É indispensável arguir que o Novo Código de Processo Civil não acolheu a flexibilização da res judicata com tanto louvor – o que se pode verificar no decorrer dos anos 2000 pela doutrina e, hesternamente, pelo CPC/73, como no seu art. 741 –, pois a trata com uma certa rejeição, embora não haja vedação expressa em seu texto, voltando-se a esse tipo de caso com uma dose de segurança jurídica e previsibilidade das decisões, à medida em que produziu mecanismos para tal. Decerto, os dispositivos ministrados pelo Novo CPC que alquebram a teoria da relativização da coisa julgada são basicamente o art. 975, §2º – que estabelece um prazo máximo para a proposição de ação rescisória constituída por prova nova – e o art. 525 – o qual trata da impugnação ao cumprimento de sentença.
Com efeito, trazendo à tona o caso do DNA, só se faz válida ação rescisória caso seja impetrada no prazo de cinco anos, o que inviabiliza uma investigação de paternidade quando decorrido esse período, o que não quebranta o posicionamento do STF a respeito do tema, mas apenas o regimenta. Da mesma forma, a referida legislação processual incluiu em sua carta normativa a possibilidade de subsistir revisão da coisa julgada que esteja articulada por sentença inconstitucional, desde que a ação rescisória esteja fundada em inconstitucionalidade da norma que fundamentou o julgamento rescindendo, obedecendo-se o prazo estipulado em lei.
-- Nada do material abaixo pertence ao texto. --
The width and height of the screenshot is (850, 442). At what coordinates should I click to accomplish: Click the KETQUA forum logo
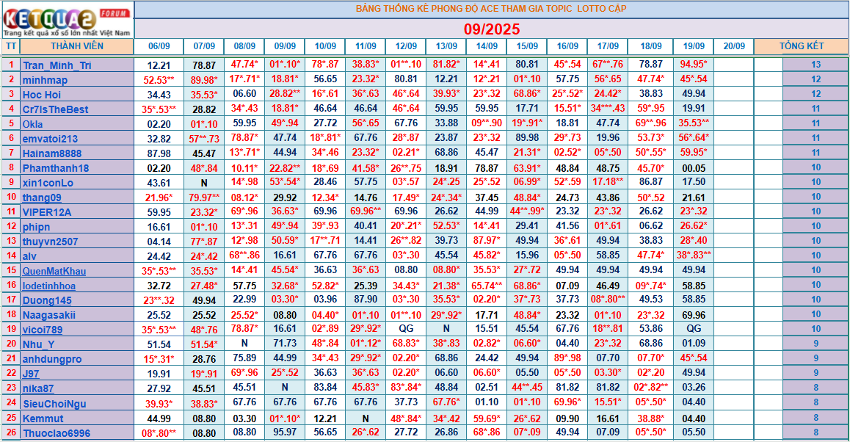67,20
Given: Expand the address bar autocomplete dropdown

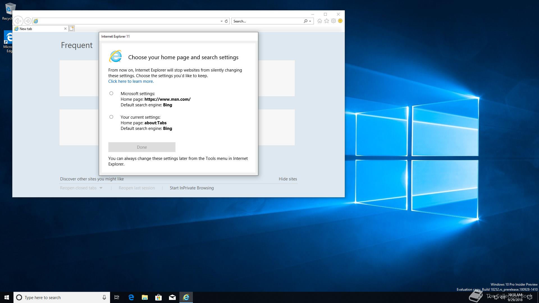Looking at the screenshot, I should click(221, 21).
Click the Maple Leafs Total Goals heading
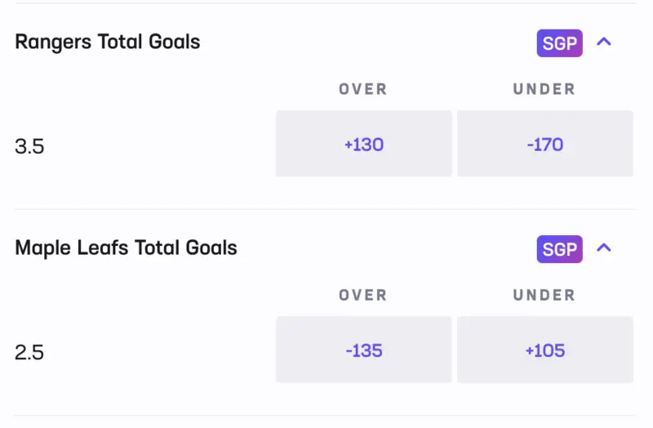This screenshot has height=428, width=653. point(126,247)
Portanto, fica-se aclarado que só há uma caminho para se flexibilizar uma coisa transitada em julgado: ação rescisória – havendo mudança em seu termo inicial, com prazo de cinco anos em um dos casos; e sem prazo máximo estipulado no outro. Por isso, não é mais viável relativização em primeira instância com nova demanda, apenas desconstituindo a coisa julgada.
REFERÊNCIAS
SOUZA, Luciana Cláudia Medeiros de. “A relativização da coisa julgada inconstitucional e o novo Código de Processo Civil”. 2016. Conteudo Jurídico. Disponível em: <http://www.conteudojuridico.com.br/consulta/Artigos/47491/a-relativizacao-da-coisa-julgada-inconstitucional-e-o-novo-codigo-de-processo-civil> Acesso em 15 de Maio de 2017.
DELLORE, Luiz. “O fim da Relativização da Coisa Julgada”. 2015. JOTA. Disponível em: <https://www.jota.info/paywall?redirect_to=//www.jota.info/opiniao-e-analise/artigos/o-fim-da-relativizacao-da-coisa-julgada-no-novo-cpc-31082015> Acesso em 18 de Maio de 2017.
CHIOVENDA, Giuseppe. Instituições do Direito Processual Civil. Editora Bookseller, 1998.